Bot Throttling	IP Address Throttling (Default): Specifies that when the number of access requests from the same IP address exceeds the specified Threshold within the Statistics Duration, the system performs the rate limiting action of Block or Observation on access requests from that IP address for the specified rate limiting duration. Device Throttling: You can set device rate limiting conditions to specify that when the number of access requests from the same device exceeds the specified Threshold within the Statistics Duration, the system performs the rate limiting action of Block or Observation on access requests from that device for the specified rate limiting duration. Custom Session Throttling: You can set the Session Type and customize session rate limiting conditions to specify that when the number of access requests from the same session exceeds the specified Threshold within the Statistics Duration, the system performs the rate limiting action of Block or Observation on that session for the specified rate limiting duration.
Bot Threat Intelligence Library	Contains source IP addresses that have performed multiple malicious crawling activities against multiple users on Alibaba Cloud within a certain period. You can set Observation or Slider Verification.
Data Center Blacklist	When this switch is enabled, the selected IP libraries will be blocked. If you access through source IPs from public clouds or IDC data centers, make sure to whitelist known legitimate calls, such as payment callbacks from Alipay or WeChat, monitoring programs, etc. IDC blacklist blocking supports the following IP Libraries: Alibaba Cloud, Century Internet, Meituan Cloud, Tencent Cloud, and Others.

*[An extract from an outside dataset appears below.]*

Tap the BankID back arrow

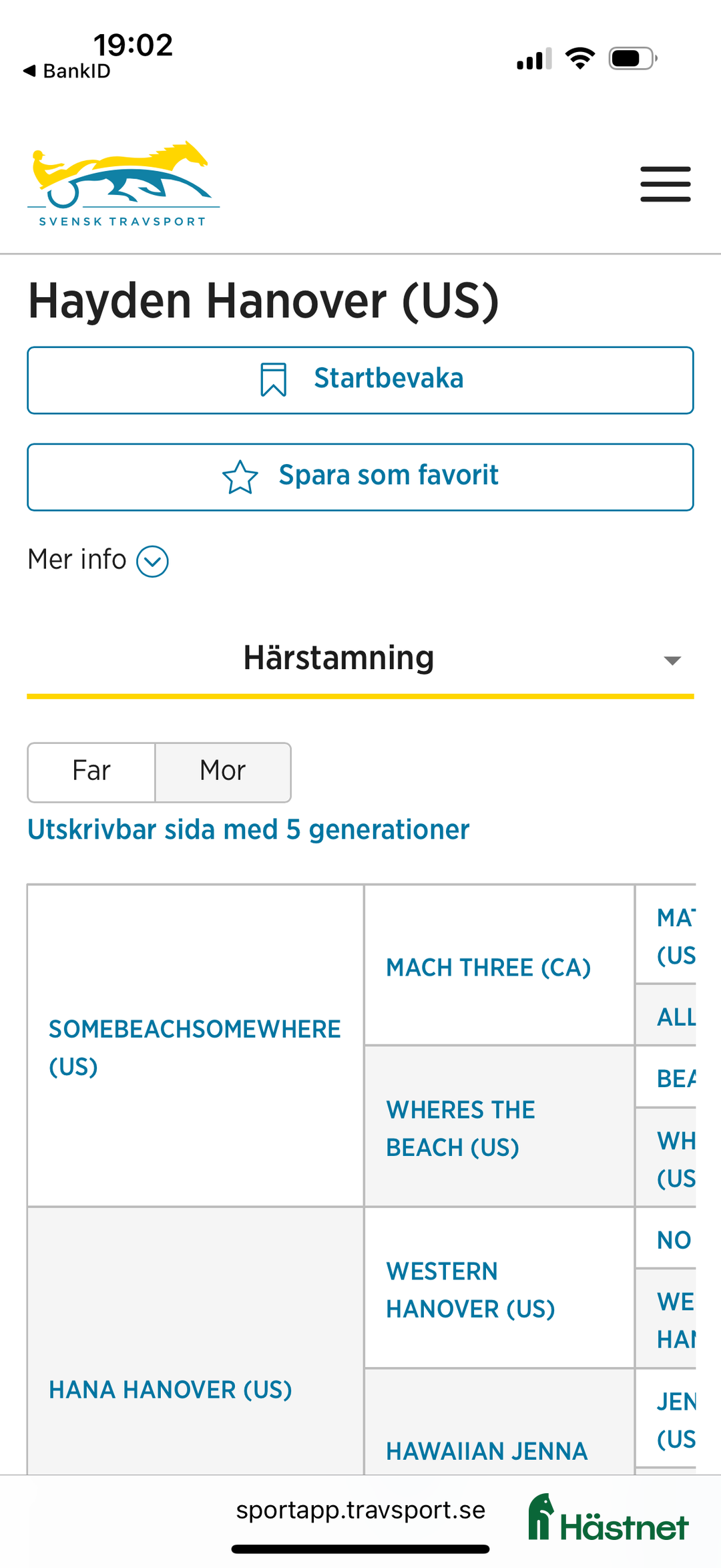pyautogui.click(x=29, y=69)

In the Effective Time section, click Edit in the Actions column, set the effective time, and then click OK.
After completing the configuration, click OK.

App embedded H5 page protection

If your scenario involves accessing H5 pages through browsers, you can configure Bot protection rule sets to accurately identify and block malicious crawler attacks through behavior analysis, feature detection, and threat intelligence libraries.